UMA: deprecate 1.0 checkpoints, back-fill model_id for 1.1#2049

Open
misko wants to merge 1 commit into
mainfrom
uma/deprecate-1p0-backfill-1p1-model-id
Open

UMA: deprecate 1.0 checkpoints, back-fill model_id for 1.1#2049
misko wants to merge 1 commit into
mainfrom
uma/deprecate-1p0-backfill-1p1-model-id

Conversation

@misko

@misko misko commented Jun 23, 2026

Copy link
Copy Markdown
Contributor

Summary

UMA checkpoint generations are tagged inconsistently in their model_config:

version backbone.model_version top-level model_id
UMA 1.0 absent absent
UMA 1.1 "1.1" absent
UMA 1.2 absent "UMA-S-1.2"

Two consequences this PR fixes:

  1. UMA 1.0 still loads silently (by path or finetune-derived checkpoint) despite being dropped from pretrained_models.json. UMA 1.0 has a known semantic divergence: eSCNMDMoeBackbone.set_MOLE_coefficients branches on np.isclose(self.model_version, 1.0) (src/fairchem/core/models/uma/escn_moe.py:149), so loading 1.0 weights with current code produces numerically different results than the original release.
  2. UMA 1.1 has no model_id, so HydraModel.model_id is None for 1.1 (vs "UMA-S-1.2" for 1.2). Downstream code that wants to dispatch on model.model_id is blind.

This PR adds a small UMA-owned compat module that classifies the checkpoint by major.minor and applies in-place fixups at load time:

  • UMA 1.0 → raises RuntimeError with a path-specific message recommending pip install 'fairchem-core<=2.21.0'.
  • UMA 1.1 → back-fills model_id = "UMA-1.1" (warning-logged). The back-fill propagates into any subsequent finetune checkpoint automatically via the existing MLIPTrainEvalUnit.save_stateconvert_train_checkpoint_to_inference_checkpoint chain.
  • UMA 1.2 → no-op.
  • Non-UMA → no-op.

The classifier prefers backbone.model_version over model_id, so a finetuned-from-1.1 checkpoint (which now carries model_id="UMA-1.1" after its first load) is correctly re-classified as 1.1 on subsequent loads. Idempotency is tested.

Sub-size (S / M / L) discrimination is intentionally out of scope — inside a single major.minor release, UMA variants are similar enough that downstream code does not need to dispatch on size.

The fixup is wired at three I/O boundaries (one would not be enough; see MLIPPredictUnit.__init__ which does its own torch.load and reads the config before delegating to load_inference_model):

  1. fairchem.core.units.mlip_unit.utils.load_inference_model (safety net)
  2. fairchem.core.units.mlip_unit.predict.MLIPPredictUnit.__init__ — immediately after torch.load, before maybe_update_settings_backend.
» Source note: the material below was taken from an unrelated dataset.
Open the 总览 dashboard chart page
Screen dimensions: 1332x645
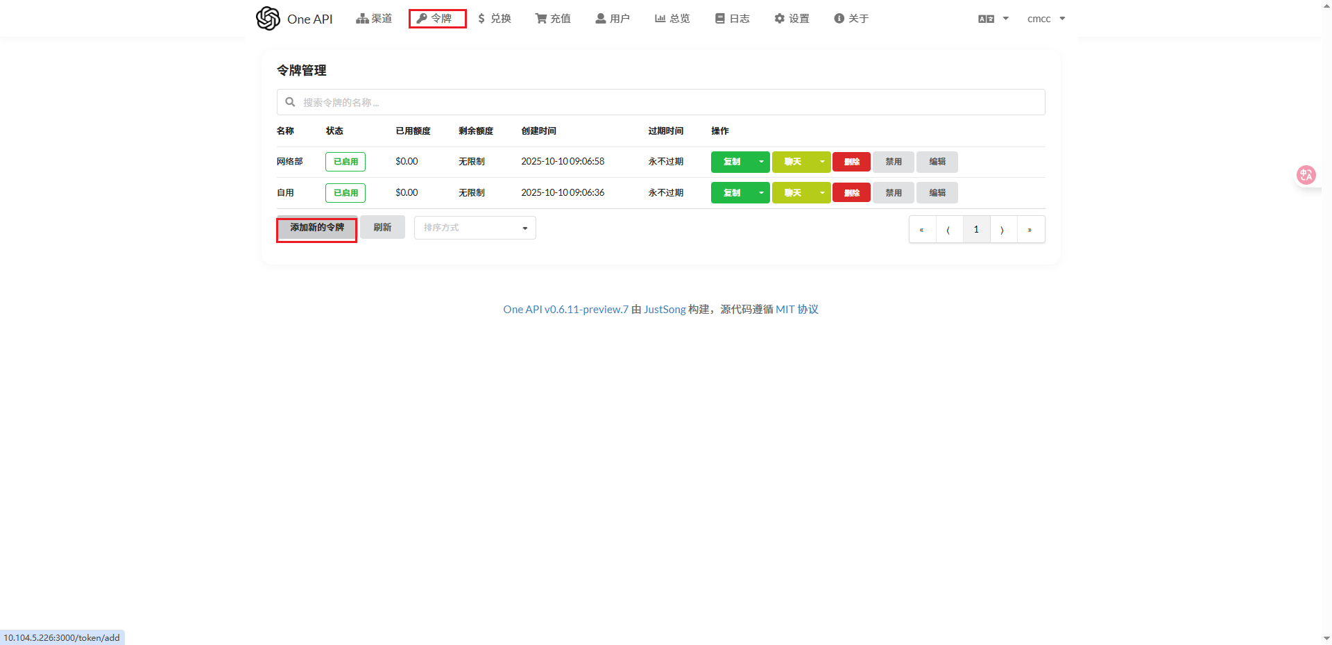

UMA 1.0 raises before the ~1 GB tensor allocation.
  3. fairchem.core.units.mlip_unit.mlip_unit.convert_train_checkpoint_to_inference_checkpoint — between torch.load and torch.save, so finetune-derived inference checkpoints get tagged on disk.

Files changed

  • New: src/fairchem/core/models/uma/compat.pyget_uma_version() (public), apply_uma_compat_fixups() (public). Module docstring covers call sites, override-bypass policy, idempotency, and known DCP-resume / load_tasks narrow gaps.
  • New: tests/core/models/uma/test_compat.py — 22 unit tests (no GPU, no network).
  • Modified: src/fairchem/core/units/mlip_unit/{utils.py,predict.py,mlip_unit.py} — wire the fixup at the three I/O sites.
  • Modified: tests/core/units/mlip_unit/test_predict.py — 3 integration tests: test_uma_1p1_predict_unit_has_model_id, test_uma_1p1_finetune_propagates_model_id, test_uma_1p0_predict_unit_raises (skip-conditional on UMA_1P0_PATH env var or ~/.cache/fairchem cache).
  • Modified: docs/core/uma_changelog.md — compatibility section.
  • Modified: docs/uma_tutorials/uma_tutorial.ipynb — retarget 9 cells from "uma-s-1""uma-s-1p2".
  • Modified: src/fairchem/applications/cattsunami/DATASET.md — same retarget.

Test plan

  • pytest tests/core/models/uma/test_compat.py — 22/22 pass (no GPU, no network).
  • pytest tests/core/units/mlip_unit/test_predict.py::test_uma_1p1_predict_unit_has_model_id tests/core/units/mlip_unit/test_predict.py::test_uma_1p1_finetune_propagates_model_id tests/core/units/mlip_unit/test_predict.py::test_uma_1p0_predict_unit_raises — 3/3 pass.
  • End-to-end against real cached checkpoints (uma-s-1.pt, uma-s-1p1.pt, uma-m-1p1.pt, uma-s-1p2.pt): 1.0 raises with full message, 1.1 small + medium back-fill to "UMA-1.1", 1.2 unchanged.
  • Finetune-propagation: initialize_finetuning_model(uma-s-1p1.pt)model.finetune_model_full_config["model_id"] == "UMA-1.1" (and same for medium).
  • Non-UMA hydra smoke test: esen-style backbone → not_uma, zero mutations, zero logs.
  • CI green (will run on push).

Notes / out of scope

  • No deprecation cycle for UMA 1.0 — hard fail because silent loads produce wrong numbers.
  • No env-var escape hatch.
  • No re-saving of shipped UMA 1.1 checkpoints — fixup is in-memory at load time.
  • MLIPTrainEvalUnit._execute_load_state (DCP train-resume) and load_tasks are documented narrow gaps; not instrumented here.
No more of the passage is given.